Jury told Dundee businessman accused of fraud was naive
A jury has been told a Dundee businessman accused of cheating the government out of millions of pounds was an enthusiastic but naive entrepreneur, not a fraudster.
Shahid Ramzan, 40, from Broughty Ferry, denies he was responsible for VAT evasion amounting to some £6m.
He also denies two Spanish companies he floated were used to fraudulently export £20.5m out of the UK.
The trial at the High Court in Edinburgh continues.
Mr Ramzan is accused of using so-called missing trader intra community (MTIC) fraud to transfer the funds out of the country.
The trial has heard that MTIC frauds typically involve imported goods being passed from company to company to fool Customs and Excise into refunding VAT which has never actually been paid.
The two and a half month trial at the High Court in Edinburgh has reached its closing stages, with defence QC Murray Macara making his closing speech to the jury.
The lawyer told them that Mr Ramzan had been open about everything he had done, including his ambition to make money by buying and selling mobile phones.

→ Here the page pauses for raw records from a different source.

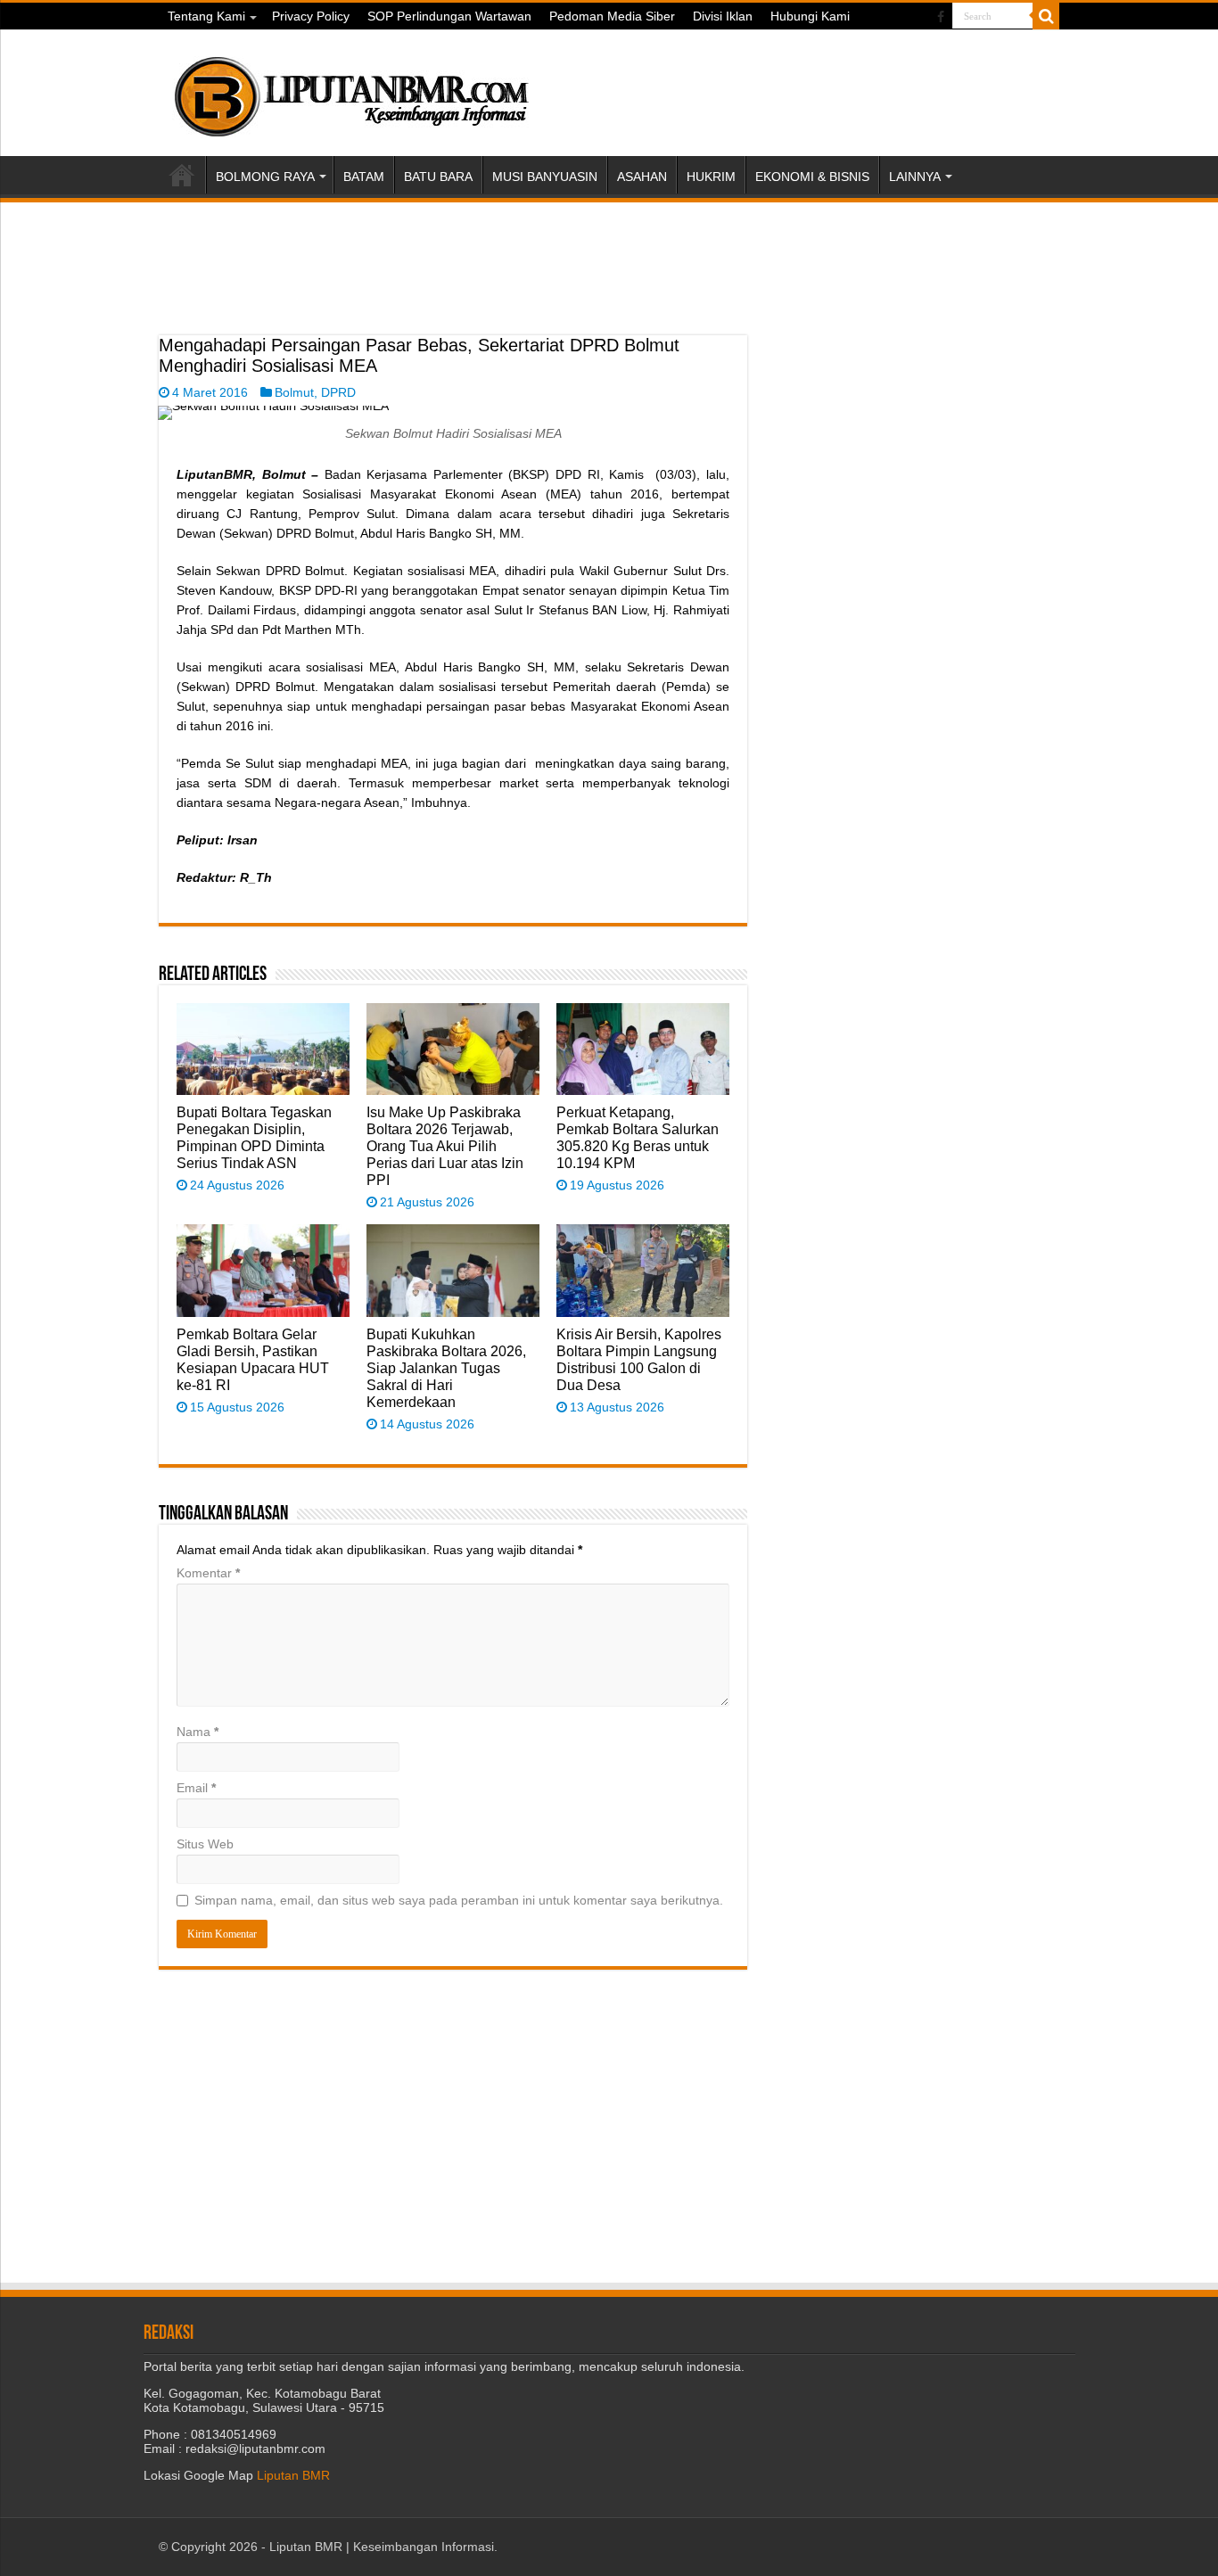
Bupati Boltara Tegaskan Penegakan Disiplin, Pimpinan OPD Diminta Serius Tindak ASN (254, 1137)
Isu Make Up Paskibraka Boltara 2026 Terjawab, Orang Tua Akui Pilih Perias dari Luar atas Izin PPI (444, 1146)
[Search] (1046, 16)
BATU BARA (438, 176)
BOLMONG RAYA (265, 176)
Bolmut (294, 392)
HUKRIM (711, 176)
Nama (197, 1731)
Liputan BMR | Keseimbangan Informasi (381, 2546)
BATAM (363, 176)
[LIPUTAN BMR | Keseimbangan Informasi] (350, 90)
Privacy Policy (311, 16)
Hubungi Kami (810, 16)
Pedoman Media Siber (612, 16)
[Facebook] (940, 17)
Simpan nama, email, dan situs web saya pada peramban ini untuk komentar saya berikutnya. (458, 1900)
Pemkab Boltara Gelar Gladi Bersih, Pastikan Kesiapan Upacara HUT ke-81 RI (253, 1359)
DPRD (338, 392)
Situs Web (205, 1844)
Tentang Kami (206, 16)
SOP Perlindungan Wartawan (449, 16)
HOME (182, 174)
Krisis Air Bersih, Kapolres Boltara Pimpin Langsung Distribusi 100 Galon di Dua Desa (638, 1359)
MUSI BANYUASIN (544, 176)
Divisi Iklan (723, 16)
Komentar (208, 1573)
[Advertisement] (453, 290)
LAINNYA (915, 176)
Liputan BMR (293, 2475)
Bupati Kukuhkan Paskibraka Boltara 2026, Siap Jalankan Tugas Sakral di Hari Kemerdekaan (446, 1368)
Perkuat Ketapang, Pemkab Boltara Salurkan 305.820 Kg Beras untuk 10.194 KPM (637, 1137)
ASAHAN (642, 176)
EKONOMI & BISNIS (812, 176)
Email (196, 1788)
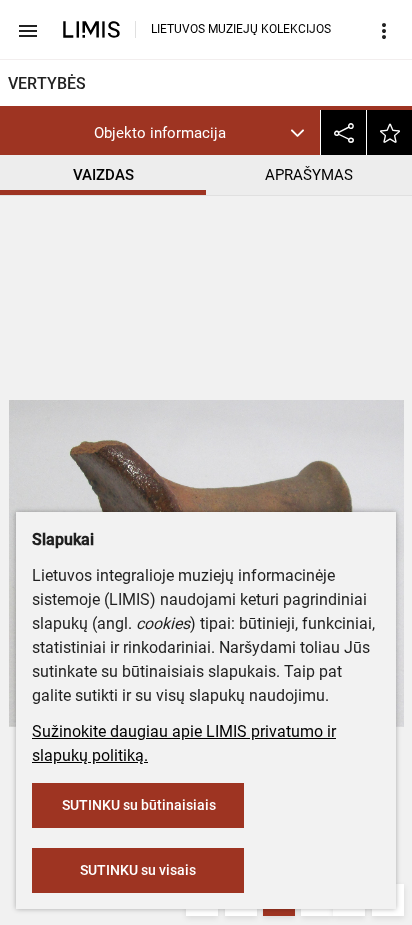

Mr Macara said the trade was genuine, not simply a front to cheat the Treasury. He added: "He didn't think he was doing anything wrong."
The trial has heard how Mr Ramzan's bankers stepped in and closed his accounts after customs officers passed on their suspicions about what he was doing.
Mr Macara said: "There is a degree of openness about Mr Ramzan's relationship with the bank, a degree of enthusiasm which, while painting him as a somewhat naive entrepreneur also paints him as someone who wanted to be involved in legitimate trade."
A verdict in the case is expected to be reached later this week.